Could we find a spare square for "Ooooh, you're talking about women so you must be a sexist too!"

Bingo.

hkukbilingualidiot said...

I have only just finished watching a t.v. programme titled, 'How racist are you?'. There was an ex-school teacher who used eye-colour as a means of segregation to teach a lesson on how it felt to be discriminated against. Being in the UK, racism is a lot more subtle and so it was harder for the ex-teacher to prove the point that she was trying to make, which is discrimination exists, though she was more focused on race. Needless to say, it almost worked...to full impact, if it was not sabotaged by one of the white people with brown eyes (blue eyes are almost impossible to find in people with coloured skin) on the grounds of manipulation and bullying.

So, it became very obvious from the social experiment that unless people had been subjected to the discrimination others have experienced or have seen it in full they would most often be in denial about it. Most shockingly from that experiment was the fact that the only person who did not acknowledge the existence of discrimination was a white, blue-eyed school teacher...even after she was subjected to intense discrimination.

I do apologise for the tangent but I do feel that it is equally valid. Sometimes you really have to be part of that group to understand the pain.

Chris said...

Excellent link! My wife's favorite is her co-worker's commenting on how nice it is that I help her out around the house.

Anonymous said...

At least the PhD comic version actually looks like a bingo card, not Tic-Tac-Toe like this one. Surely the creator didn't get stuck at 9 examples?

Anonymous said...

Excellent link! My wife's favorite is her co-worker's commenting on how nice it is that I help her out around the house.

my husband's friend commented to him how nice it is that I mow the lawn and do many of the house repairs.

EuropeanFemaleScienceProfessor said...

I need the Search Committee Special Edition.... I blew my stack at a meeting this week when a colleague got anxious even hearing the word "gender". I had made the suggestion that we ask our candidates to write up a short description of their gender-sensitive didactical considerations. The colleague (a woman, I am afraid to say) heard "women" and not "gender" and commented that "just using females in examples has nothing to do with real science". I blew up and we had a rip-roaring fight on what gender means. She did not understand.

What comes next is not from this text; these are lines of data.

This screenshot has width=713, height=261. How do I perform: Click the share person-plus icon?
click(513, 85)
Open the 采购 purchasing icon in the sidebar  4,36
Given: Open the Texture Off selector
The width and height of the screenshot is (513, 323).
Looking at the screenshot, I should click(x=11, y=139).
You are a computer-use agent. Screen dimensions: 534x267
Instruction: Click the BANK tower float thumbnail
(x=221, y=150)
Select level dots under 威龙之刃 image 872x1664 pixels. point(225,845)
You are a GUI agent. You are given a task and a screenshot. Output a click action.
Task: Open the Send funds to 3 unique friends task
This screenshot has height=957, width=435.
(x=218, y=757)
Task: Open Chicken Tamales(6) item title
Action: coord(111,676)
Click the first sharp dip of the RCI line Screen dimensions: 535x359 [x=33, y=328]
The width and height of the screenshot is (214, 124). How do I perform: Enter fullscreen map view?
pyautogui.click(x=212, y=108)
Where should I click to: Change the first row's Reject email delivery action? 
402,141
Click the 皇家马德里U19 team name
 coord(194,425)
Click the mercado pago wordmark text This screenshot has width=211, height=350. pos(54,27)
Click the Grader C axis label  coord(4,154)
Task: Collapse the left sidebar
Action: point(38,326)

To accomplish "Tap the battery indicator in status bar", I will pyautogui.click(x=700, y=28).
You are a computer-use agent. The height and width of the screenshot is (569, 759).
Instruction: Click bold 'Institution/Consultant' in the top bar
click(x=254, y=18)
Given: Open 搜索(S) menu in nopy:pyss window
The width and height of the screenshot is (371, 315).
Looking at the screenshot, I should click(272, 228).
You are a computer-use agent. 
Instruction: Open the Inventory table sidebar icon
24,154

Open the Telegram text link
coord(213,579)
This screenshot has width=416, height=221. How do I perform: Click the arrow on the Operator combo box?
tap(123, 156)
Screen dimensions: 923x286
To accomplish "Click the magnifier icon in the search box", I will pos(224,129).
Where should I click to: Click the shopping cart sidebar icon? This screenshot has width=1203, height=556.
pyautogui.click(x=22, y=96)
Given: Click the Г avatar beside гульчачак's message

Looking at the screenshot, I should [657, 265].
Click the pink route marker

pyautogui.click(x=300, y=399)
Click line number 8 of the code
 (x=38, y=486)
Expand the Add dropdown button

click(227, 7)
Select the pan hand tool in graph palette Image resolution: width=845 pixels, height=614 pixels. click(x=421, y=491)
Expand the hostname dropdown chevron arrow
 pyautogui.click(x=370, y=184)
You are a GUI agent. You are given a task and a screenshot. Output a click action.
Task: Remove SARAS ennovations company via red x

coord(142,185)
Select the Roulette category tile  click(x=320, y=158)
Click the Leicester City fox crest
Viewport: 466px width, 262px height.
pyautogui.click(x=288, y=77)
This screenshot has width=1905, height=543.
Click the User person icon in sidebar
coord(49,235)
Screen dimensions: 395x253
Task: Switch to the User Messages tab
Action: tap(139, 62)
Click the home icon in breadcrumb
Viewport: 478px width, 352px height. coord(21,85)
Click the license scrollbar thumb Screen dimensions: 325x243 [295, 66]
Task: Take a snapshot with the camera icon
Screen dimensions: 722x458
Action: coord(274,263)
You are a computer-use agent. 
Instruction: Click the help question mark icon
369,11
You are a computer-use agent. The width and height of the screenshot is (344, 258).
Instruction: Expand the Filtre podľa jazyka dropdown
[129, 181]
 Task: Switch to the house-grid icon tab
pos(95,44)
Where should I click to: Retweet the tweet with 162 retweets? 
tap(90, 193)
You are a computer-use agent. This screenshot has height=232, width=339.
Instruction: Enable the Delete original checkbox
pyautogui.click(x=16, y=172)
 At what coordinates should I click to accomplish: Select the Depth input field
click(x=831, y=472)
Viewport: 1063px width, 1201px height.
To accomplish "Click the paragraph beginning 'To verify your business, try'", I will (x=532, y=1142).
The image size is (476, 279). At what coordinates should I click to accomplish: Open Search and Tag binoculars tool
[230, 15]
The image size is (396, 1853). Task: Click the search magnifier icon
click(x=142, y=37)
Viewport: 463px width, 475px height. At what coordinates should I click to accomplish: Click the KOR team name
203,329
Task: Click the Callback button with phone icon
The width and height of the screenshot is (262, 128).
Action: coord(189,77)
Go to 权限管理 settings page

It would have been better for my blood pressure if I could have just called out "Bingo"!

Kevin said...

Can anyone tell me what
"a short description of their gender-sensitive didactical considerations" means? I know what each of the words means individually, but I can't make a coherent concept that would apply to hiring science researchers or teachers out of it.

Carrie said...

Oh my. I so could have won the game this week with the two comments in 3 days from my daughter's teacher about how we need to move some big boxes and therefore she really needs all the dads to show up and help. Nevermind that at least two of us moms are distance athletes and could run some of the dads into the ground. Grr - makes you wonder what she's conveying to the kids.